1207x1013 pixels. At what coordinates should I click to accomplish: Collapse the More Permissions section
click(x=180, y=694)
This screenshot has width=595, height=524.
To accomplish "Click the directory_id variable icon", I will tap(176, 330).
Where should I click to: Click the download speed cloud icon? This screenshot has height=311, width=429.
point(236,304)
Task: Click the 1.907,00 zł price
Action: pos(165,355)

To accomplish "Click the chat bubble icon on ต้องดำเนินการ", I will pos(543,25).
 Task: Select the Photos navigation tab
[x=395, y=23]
----
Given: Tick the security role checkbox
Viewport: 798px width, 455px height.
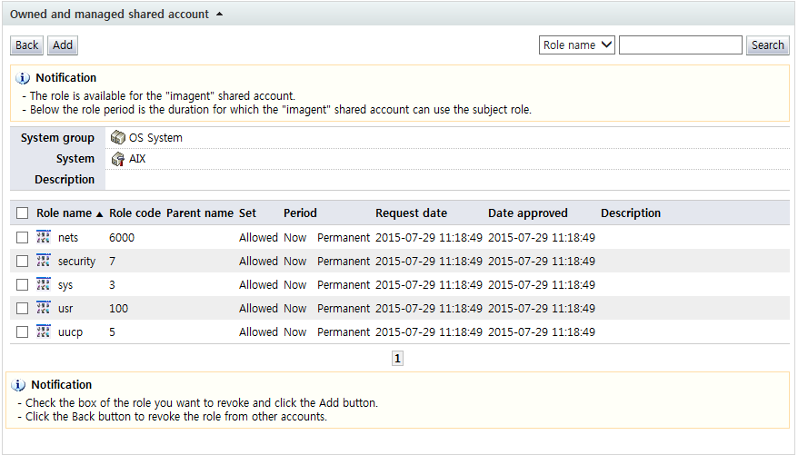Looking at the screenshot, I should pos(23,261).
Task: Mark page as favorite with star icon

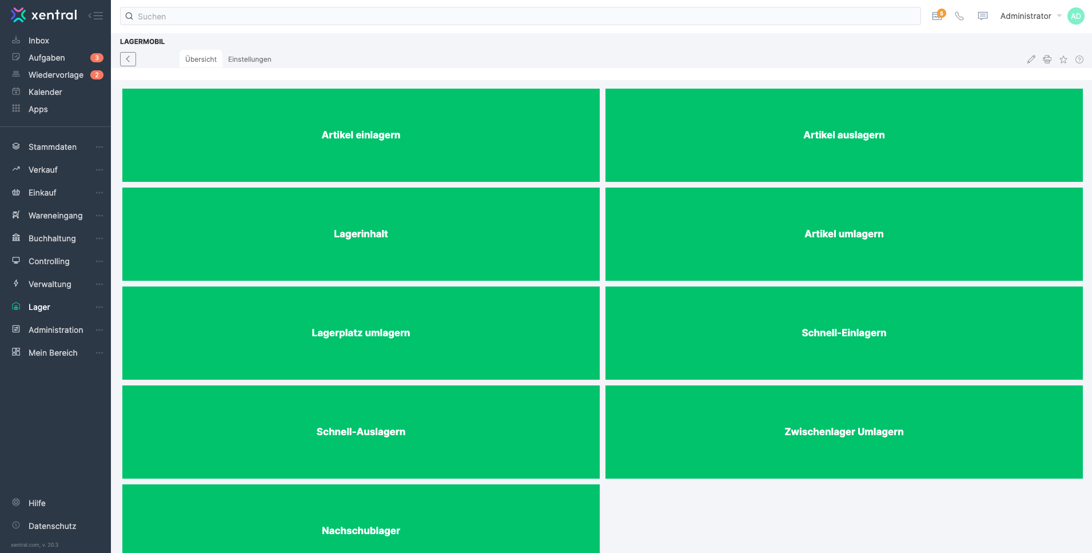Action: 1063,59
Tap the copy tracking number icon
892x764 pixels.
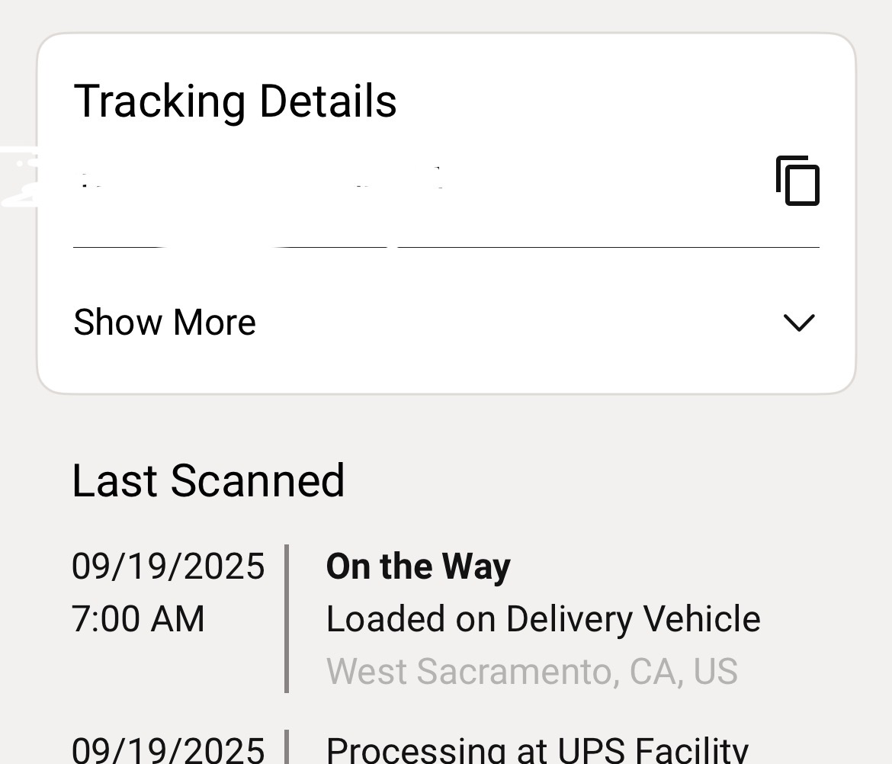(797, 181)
----
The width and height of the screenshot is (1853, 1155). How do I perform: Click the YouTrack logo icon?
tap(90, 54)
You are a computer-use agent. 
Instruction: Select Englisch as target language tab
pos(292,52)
----
> **WORK TO COMPLETE**
Which lines of the data above contain the string "will"? Copy each of them.

> **SOLUTION FOR THIS PROBLEM**
To accomplish "Click the directory_id variable icon", I will tap(176, 330).
To accomplish "Click the chat bubble icon on ต้องดำเนินการ", I will pos(543,25).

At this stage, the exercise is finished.